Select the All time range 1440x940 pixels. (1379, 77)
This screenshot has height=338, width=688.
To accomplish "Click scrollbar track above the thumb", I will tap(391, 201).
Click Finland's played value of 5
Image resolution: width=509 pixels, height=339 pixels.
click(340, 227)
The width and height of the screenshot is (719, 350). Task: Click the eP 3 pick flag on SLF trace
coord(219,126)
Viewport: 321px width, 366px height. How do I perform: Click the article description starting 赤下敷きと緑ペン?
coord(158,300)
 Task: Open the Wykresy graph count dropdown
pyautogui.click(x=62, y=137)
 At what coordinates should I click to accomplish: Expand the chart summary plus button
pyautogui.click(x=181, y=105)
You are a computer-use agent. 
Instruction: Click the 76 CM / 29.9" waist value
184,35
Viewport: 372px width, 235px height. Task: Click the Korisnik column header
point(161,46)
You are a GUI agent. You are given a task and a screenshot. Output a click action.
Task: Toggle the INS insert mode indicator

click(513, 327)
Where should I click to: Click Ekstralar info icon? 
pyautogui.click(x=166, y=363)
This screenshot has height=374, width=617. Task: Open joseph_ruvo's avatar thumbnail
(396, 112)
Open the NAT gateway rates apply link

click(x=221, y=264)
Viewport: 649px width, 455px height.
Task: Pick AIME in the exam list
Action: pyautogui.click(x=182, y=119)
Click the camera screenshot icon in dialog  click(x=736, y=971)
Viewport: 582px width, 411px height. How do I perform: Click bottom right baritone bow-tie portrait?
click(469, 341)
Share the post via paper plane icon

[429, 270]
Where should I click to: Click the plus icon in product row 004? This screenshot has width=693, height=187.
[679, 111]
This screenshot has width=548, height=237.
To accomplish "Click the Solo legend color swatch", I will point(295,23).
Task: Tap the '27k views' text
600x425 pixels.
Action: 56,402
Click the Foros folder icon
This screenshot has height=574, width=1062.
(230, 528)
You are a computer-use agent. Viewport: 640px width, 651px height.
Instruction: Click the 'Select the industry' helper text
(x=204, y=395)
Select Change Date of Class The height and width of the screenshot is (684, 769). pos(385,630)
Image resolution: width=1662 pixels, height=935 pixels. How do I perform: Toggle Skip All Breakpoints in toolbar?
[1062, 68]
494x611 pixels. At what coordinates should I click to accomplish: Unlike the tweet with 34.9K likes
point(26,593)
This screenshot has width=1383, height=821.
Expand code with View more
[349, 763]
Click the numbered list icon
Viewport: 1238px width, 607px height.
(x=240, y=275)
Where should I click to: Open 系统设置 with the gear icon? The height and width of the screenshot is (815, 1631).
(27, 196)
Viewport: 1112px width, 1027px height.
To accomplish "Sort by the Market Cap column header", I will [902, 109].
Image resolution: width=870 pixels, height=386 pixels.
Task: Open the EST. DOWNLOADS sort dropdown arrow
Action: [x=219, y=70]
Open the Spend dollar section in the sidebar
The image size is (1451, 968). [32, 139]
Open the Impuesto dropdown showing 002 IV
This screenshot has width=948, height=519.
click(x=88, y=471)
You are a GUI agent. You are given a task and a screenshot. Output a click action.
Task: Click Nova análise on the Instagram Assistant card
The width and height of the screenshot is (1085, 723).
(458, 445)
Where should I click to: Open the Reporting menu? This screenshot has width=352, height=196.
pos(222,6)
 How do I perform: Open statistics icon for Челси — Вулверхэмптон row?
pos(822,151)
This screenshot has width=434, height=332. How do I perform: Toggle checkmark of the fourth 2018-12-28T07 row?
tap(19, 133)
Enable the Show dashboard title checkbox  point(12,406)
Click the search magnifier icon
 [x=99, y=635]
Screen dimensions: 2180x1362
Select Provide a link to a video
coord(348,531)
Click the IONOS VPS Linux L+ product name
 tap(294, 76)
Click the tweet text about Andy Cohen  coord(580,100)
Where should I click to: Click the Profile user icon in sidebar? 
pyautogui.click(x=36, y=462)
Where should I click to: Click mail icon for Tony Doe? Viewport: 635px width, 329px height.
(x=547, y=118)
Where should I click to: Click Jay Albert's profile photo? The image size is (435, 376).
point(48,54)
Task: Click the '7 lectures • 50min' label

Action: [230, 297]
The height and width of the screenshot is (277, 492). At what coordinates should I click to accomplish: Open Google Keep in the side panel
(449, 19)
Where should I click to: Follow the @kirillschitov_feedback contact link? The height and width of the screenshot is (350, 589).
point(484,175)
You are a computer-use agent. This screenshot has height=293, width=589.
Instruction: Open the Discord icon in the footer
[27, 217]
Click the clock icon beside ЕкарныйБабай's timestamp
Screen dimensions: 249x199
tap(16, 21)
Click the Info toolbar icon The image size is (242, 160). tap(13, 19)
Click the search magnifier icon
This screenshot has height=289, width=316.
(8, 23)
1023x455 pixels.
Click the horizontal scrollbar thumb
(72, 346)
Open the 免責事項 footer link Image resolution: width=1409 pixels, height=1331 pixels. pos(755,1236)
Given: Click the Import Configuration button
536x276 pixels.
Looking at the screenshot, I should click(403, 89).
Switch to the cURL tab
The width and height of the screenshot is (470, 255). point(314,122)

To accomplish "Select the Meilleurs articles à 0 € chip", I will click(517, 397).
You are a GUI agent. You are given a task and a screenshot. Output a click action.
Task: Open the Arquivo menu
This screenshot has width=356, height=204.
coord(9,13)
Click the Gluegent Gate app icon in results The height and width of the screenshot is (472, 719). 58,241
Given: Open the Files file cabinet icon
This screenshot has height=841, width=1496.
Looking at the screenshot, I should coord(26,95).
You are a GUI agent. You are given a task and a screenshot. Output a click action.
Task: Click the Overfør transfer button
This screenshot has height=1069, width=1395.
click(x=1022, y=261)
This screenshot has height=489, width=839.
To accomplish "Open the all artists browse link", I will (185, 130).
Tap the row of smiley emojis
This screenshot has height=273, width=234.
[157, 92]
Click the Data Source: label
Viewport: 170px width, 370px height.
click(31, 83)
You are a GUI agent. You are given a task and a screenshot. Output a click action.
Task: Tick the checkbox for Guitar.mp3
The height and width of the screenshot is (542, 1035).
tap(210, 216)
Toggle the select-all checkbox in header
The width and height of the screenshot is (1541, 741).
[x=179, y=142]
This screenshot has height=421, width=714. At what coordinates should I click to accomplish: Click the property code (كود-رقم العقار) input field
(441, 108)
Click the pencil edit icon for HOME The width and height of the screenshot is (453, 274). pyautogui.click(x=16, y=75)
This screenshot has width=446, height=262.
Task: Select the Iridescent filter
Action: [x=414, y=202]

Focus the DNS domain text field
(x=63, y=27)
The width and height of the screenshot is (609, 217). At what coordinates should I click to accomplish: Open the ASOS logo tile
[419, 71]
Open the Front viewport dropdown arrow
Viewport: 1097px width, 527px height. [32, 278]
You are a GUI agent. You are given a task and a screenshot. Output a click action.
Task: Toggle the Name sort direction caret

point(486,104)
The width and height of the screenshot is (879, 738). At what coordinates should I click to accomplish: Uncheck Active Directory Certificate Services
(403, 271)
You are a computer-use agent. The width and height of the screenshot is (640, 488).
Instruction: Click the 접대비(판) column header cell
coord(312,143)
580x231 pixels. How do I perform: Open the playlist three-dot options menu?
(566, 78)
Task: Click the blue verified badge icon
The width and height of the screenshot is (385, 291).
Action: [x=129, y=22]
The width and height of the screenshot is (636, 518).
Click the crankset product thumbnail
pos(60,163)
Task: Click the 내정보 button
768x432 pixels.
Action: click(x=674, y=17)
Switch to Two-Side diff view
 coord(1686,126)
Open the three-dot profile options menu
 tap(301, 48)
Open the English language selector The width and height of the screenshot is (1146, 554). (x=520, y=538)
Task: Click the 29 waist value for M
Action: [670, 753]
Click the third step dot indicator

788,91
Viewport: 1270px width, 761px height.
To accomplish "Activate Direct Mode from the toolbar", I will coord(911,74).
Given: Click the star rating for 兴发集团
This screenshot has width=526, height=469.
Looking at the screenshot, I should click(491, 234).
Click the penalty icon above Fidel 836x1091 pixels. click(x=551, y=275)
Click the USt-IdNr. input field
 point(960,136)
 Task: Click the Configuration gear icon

§ PROBLEM DETAILS: Copy the records verbatim, from the line containing "494x611 pixels. At" through the line containing "click(x=88, y=471)", both lines included.

§ SOLUTION:
494x611 pixels. At what coordinates should I click to accomplish: Unlike the tweet with 34.9K likes
point(26,593)
This screenshot has width=1383, height=821.
Expand code with View more
[349, 763]
Click the numbered list icon
Viewport: 1238px width, 607px height.
(x=240, y=275)
Where should I click to: Open 系统设置 with the gear icon? The height and width of the screenshot is (815, 1631).
(27, 196)
Viewport: 1112px width, 1027px height.
To accomplish "Sort by the Market Cap column header", I will [902, 109].
Image resolution: width=870 pixels, height=386 pixels.
Task: Open the EST. DOWNLOADS sort dropdown arrow
Action: [x=219, y=70]
Open the Spend dollar section in the sidebar
The image size is (1451, 968). [32, 139]
Open the Impuesto dropdown showing 002 IV
This screenshot has width=948, height=519.
click(x=88, y=471)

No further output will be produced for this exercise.